El satélite DAMPE (Dark Matter Particle Explorer) ha revelado detalles cruciales sobre el origen de los rayos cósmicos, proporcionando mediciones directas de los espectros de carbono, oxígeno y hierro desde aproximadamente 20 gigavoltios hasta alrededor de 100 teravoltios (60 teravoltios para el hierro). Estos datos, recopilados durante nueve años en órbita, han permitido detectar por primera vez suavizamientos espectrales distintos en estos espectros.
Según investigaciones publicadas en la revista Nature, estos suavizamientos espectrales parecen ocurrir universalmente a una rigidez de alrededor de 15 teravoltios, al combinar los espectros actualizados de protones y helio. Un aspecto significativo del estudio es que se ha rechazado la hipótesis de un suavizamiento dependiente de la masa nuclear con un nivel de confianza superior al 99.999%.
Este hallazgo es importante porque, en la mayoría de las teorías de aceleración o propagación de partículas, las características de los espectros de rayos cósmicos debido a límites de aceleración o cambios de fase de propagación son dependientes de la carga.

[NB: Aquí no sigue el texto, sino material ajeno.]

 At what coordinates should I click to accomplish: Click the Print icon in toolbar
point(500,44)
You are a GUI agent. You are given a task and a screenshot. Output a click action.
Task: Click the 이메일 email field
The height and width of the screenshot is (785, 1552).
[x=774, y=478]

Alternativamente, un escenario de interacción esperaría características espectrales dependientes de la masa. La confirmación de cuál de estas relaciones se manifiesta en la naturaleza ha sido un desafío debido a la dificultad de medir los espectros de partículas individuales a energías muy altas.
Los investigadores sugieren que estos resultados podrían interpretarse a través de diversas teorías, incluyendo la existencia de una fuente de rayos cósmicos cercana o a través de modelos que consideran los efectos de la propagación. El satélite DAMPE, lanzado en diciembre de 2015, continúa proporcionando datos valiosos para comprender mejor el origen y la naturaleza de estos fenómenos cósmicos.